If you're talking about TempleOS - I would argue that actual banning would be healthier for everyone in his case. He is the ur-example of why "live banning" doesn't really work as intended, or why, at the very least, actual banning should also be an option alongside live banning.
Encouraging him to stay and post while banned is what has turned him into a museum exhibit and mascot for this site, and I think the effect on the community of having to justify this as being, somehow, the best of all possible worlds is toxic.
>From a practical standpoint doing regular banning "right" with formal notification, explanation, and appeals processes requires a non-trivial moderator time and energy.
You want moderators to apply more than the minimum possible amount of time and energy to their duties. But given that there is already an informal appeals process for bans involving someone publicly calling out a banned user and having them email the site, applying that process to a form doesn't seem like much greater effort. Sites with far more traffic and far greater hostility manage with entirely volunteer moderators.
>that means all that energy is wasted on accounts that the owner doesn't value and accounts that the owner values solely as a conduit for argument and/or insult
Of course, that assumption only holds true for some banned accounts, not all. Those obviously deserving accounts could be shown a generic banned message, mentioning it can't be appealed. Or show the generic message and a contact email in all cases.
For other banned accounts, it would be unethical to consider appeals to be a waste of effort because it involves work for the moderators. There is no reason the process has to be unreasonably complicated in any case, as long as a banned user knows they've been banned and has some way of contacting staff to discuss this.
>Regular banning is confrontational.
"live" banning can be confrontational as well, a passive-aggressive, 'slowly poisoning someone's food with arsenic kind' of aggression. Dang now warns people repeatedly before banning them, which is confrontational, but also demonstrably more humane than simply dropping them into the oubliette.
Although, of course, new users may not know what "live-banning" is or when it occurs, they may expect a normal ban. But a user who has been warned repeatedly and then live-banned seems more likely to deserve it than one who's banned without warning.
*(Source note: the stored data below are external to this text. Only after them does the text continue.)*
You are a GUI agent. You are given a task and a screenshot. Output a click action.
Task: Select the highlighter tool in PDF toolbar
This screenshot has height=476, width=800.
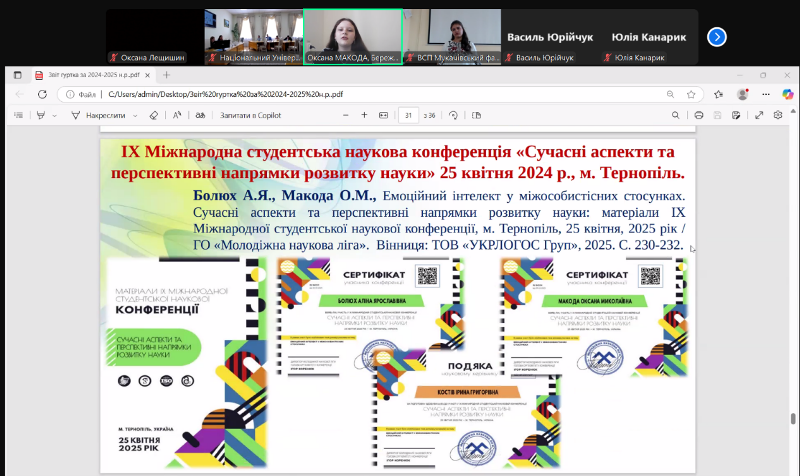pos(38,115)
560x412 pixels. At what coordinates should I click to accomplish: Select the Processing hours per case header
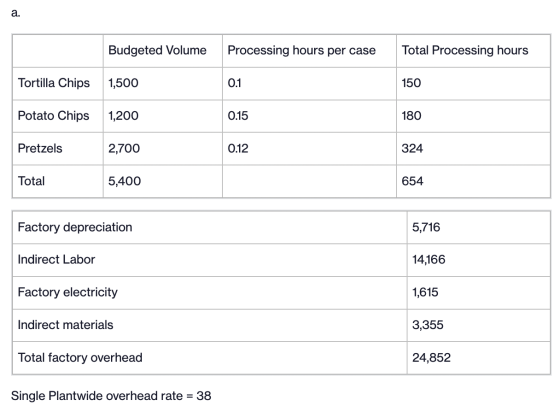point(301,50)
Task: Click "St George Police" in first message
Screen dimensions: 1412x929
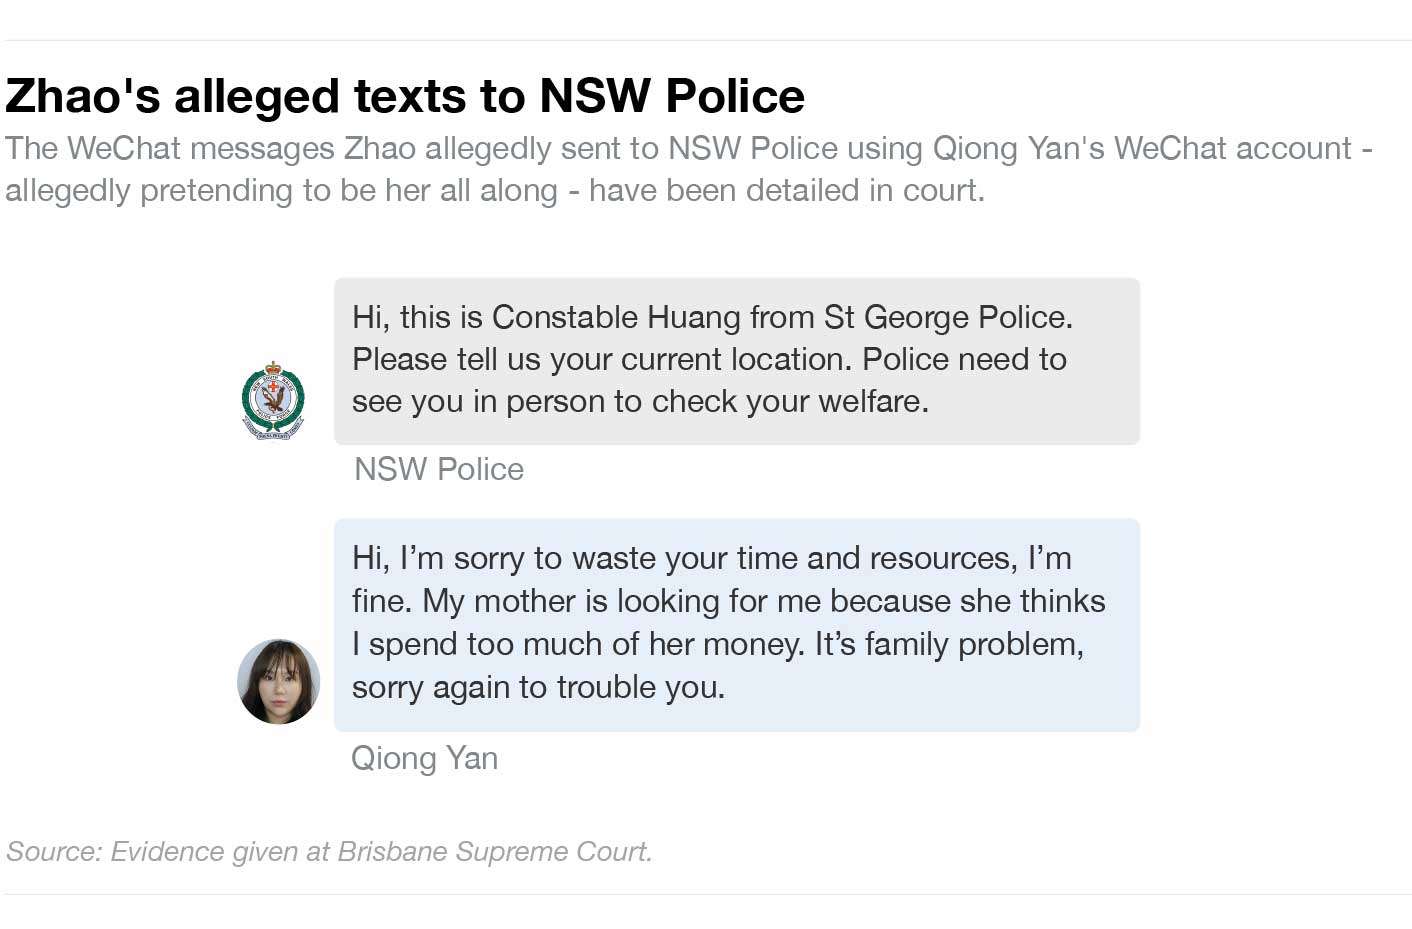Action: click(x=948, y=317)
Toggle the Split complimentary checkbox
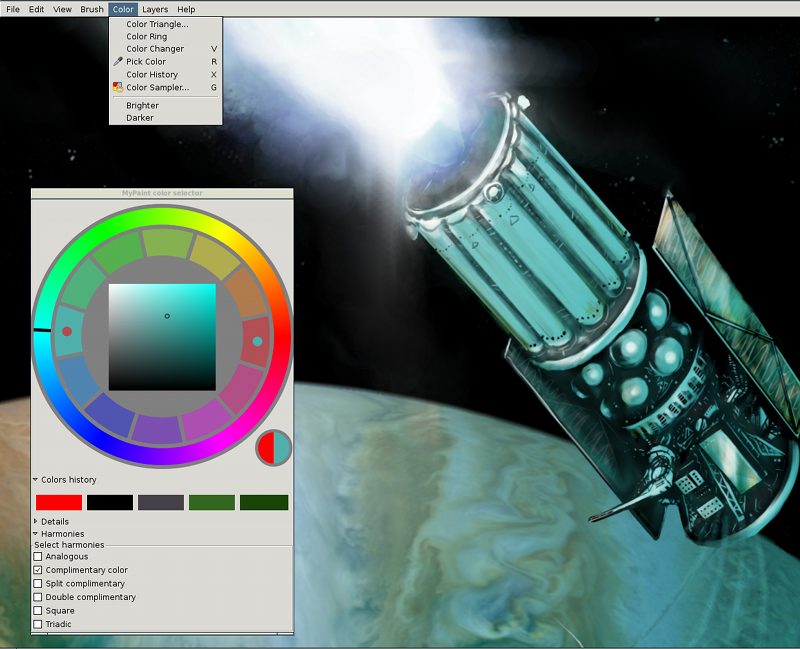 point(38,583)
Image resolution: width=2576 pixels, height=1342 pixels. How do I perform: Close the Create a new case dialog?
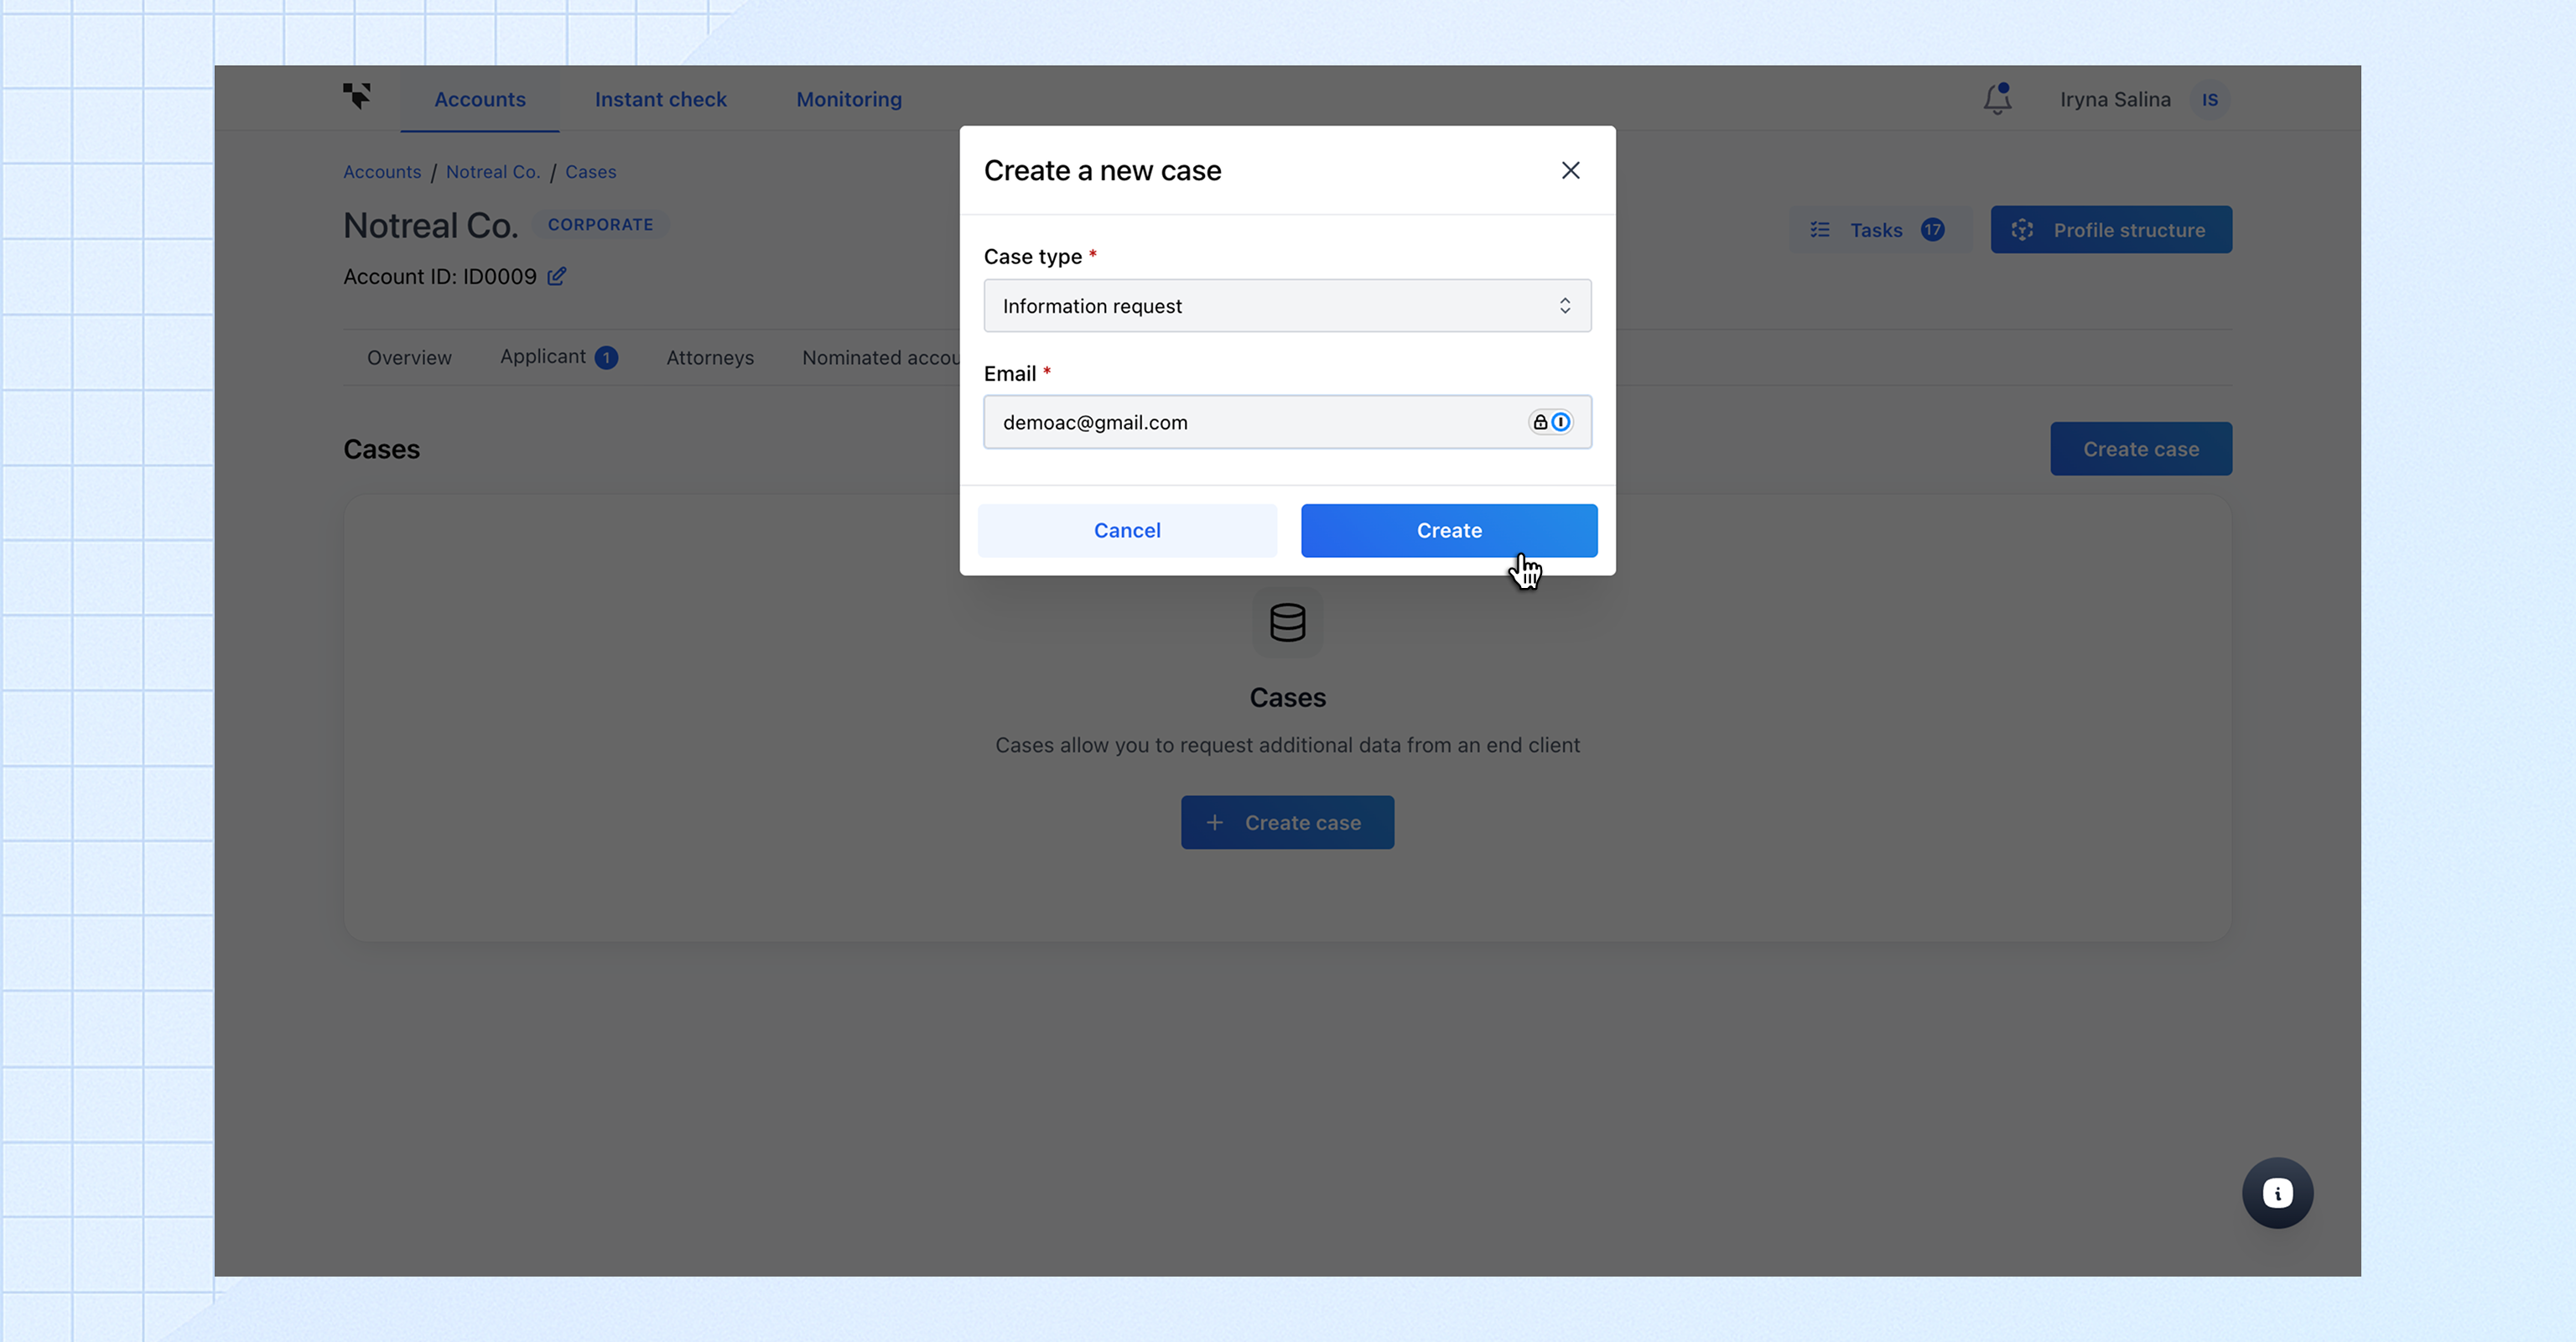pyautogui.click(x=1570, y=170)
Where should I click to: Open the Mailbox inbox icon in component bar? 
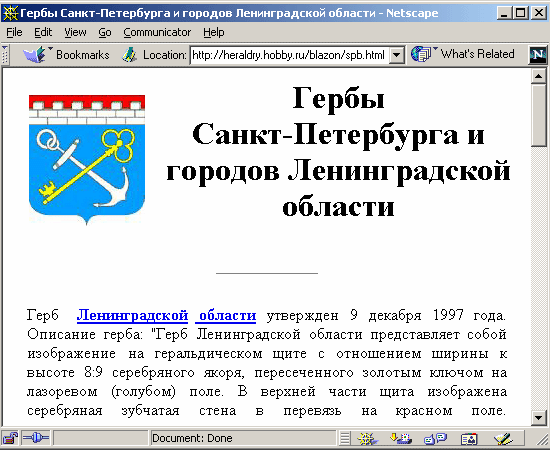pyautogui.click(x=401, y=438)
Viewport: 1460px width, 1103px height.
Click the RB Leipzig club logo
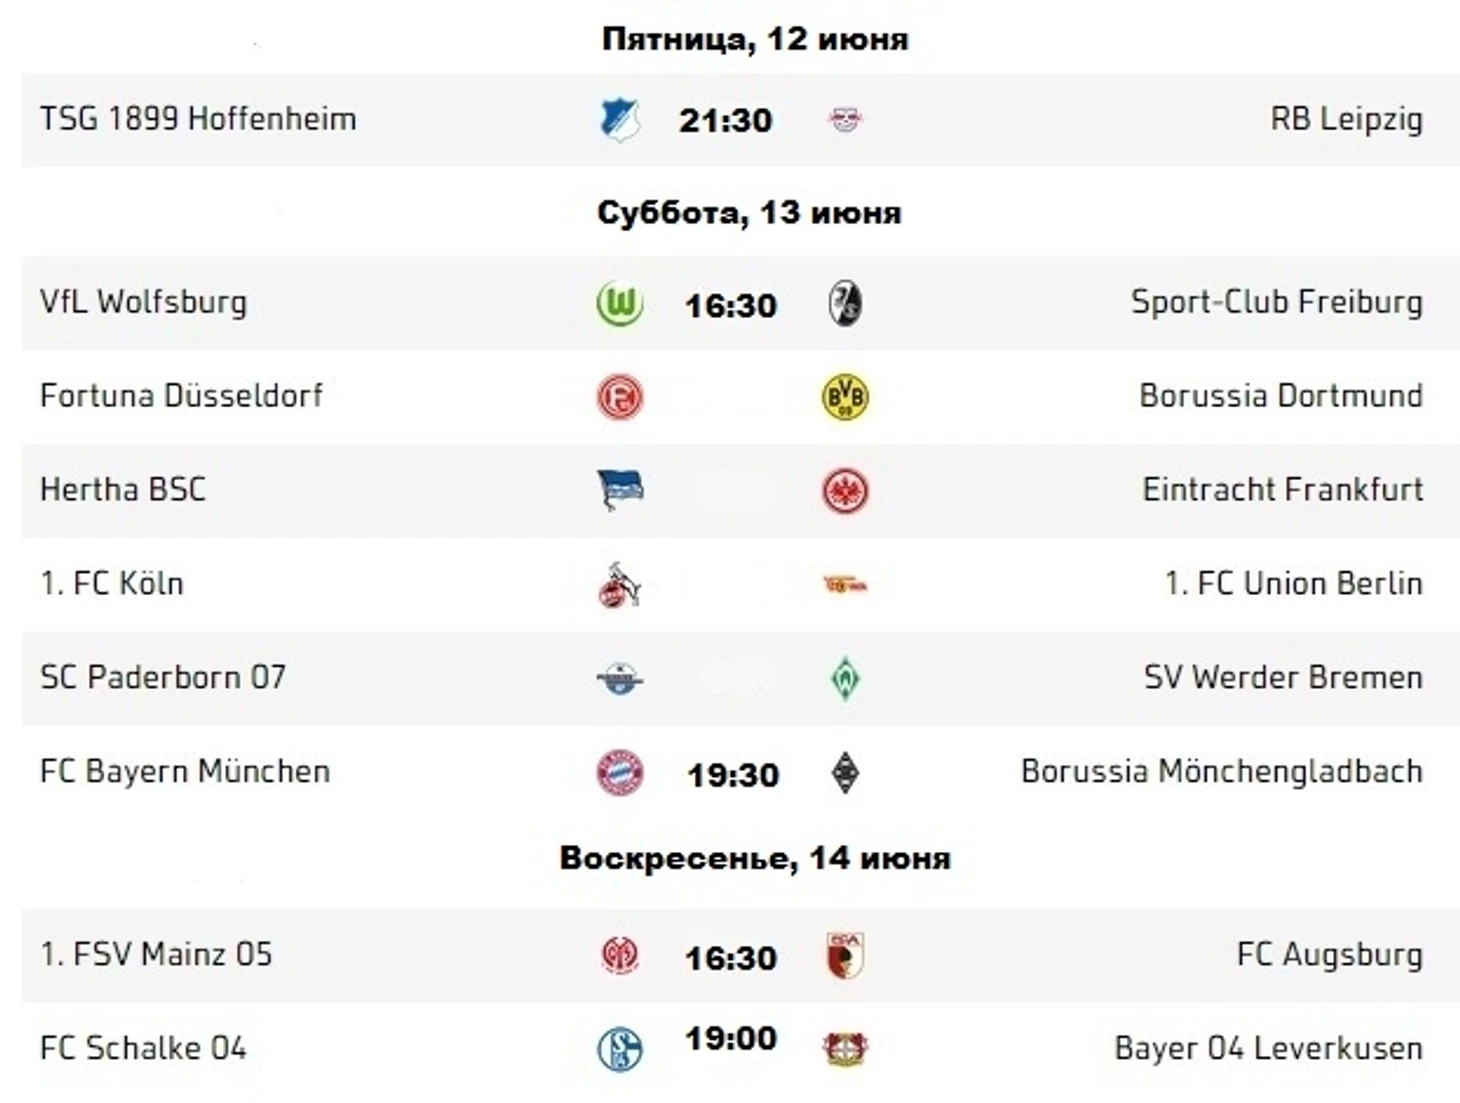coord(845,120)
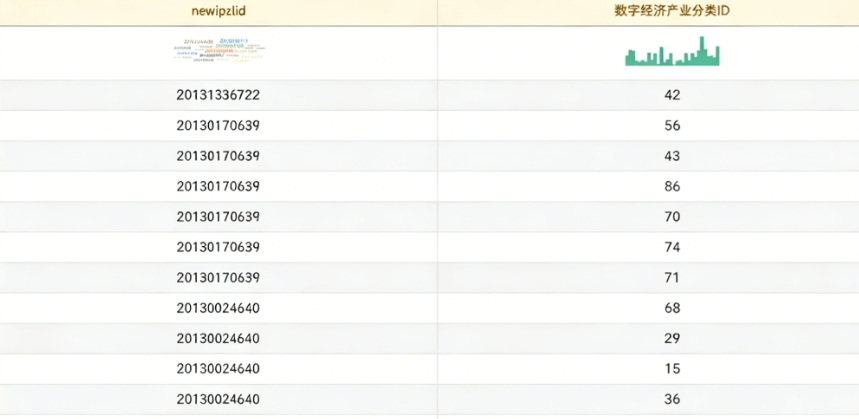Click the 数字经济产业分类ID column header

pos(672,11)
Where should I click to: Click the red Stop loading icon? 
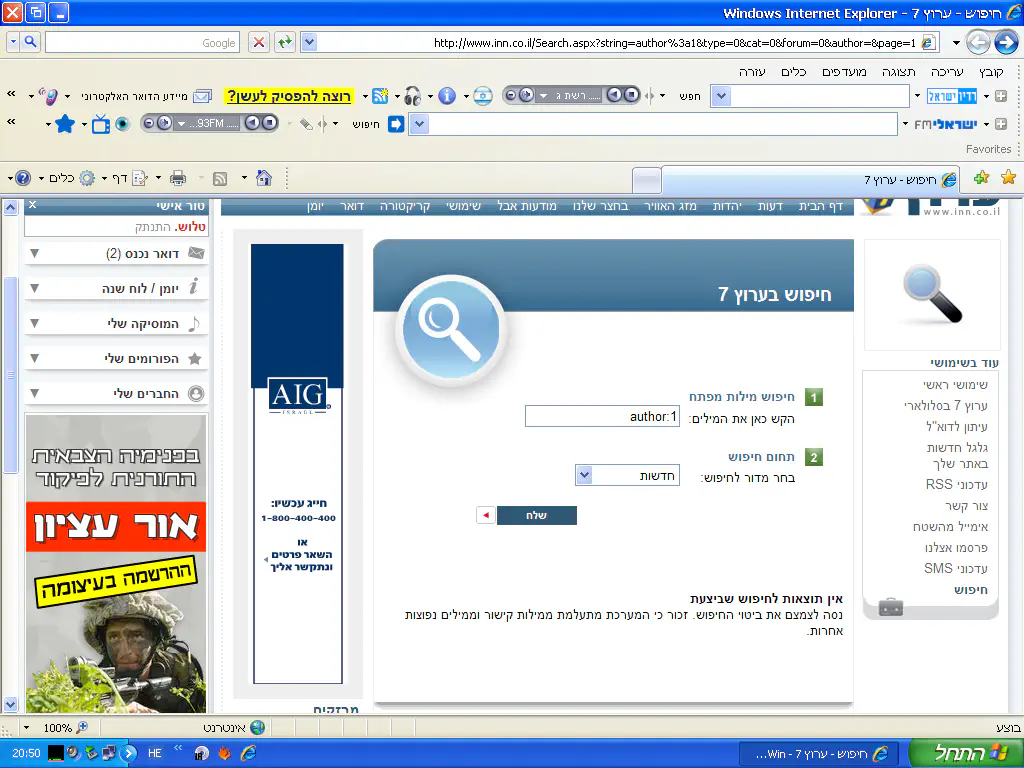pyautogui.click(x=259, y=42)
>Creating a context that threatens identity is unlikely to suddenly produce better behavior in regard to disagreement over a sanction already enforced
Except with live bans, if the sanction is enforced in such a way that the user is unaware of it, the reasons behind it, or the necessity for self-correction, obviously this will not result in a change in behavior. To expect someone's reaction to a ban that they're aware of to be the same as their reaction to one they're unaware of is, I think, unreasonable except in extreme cases.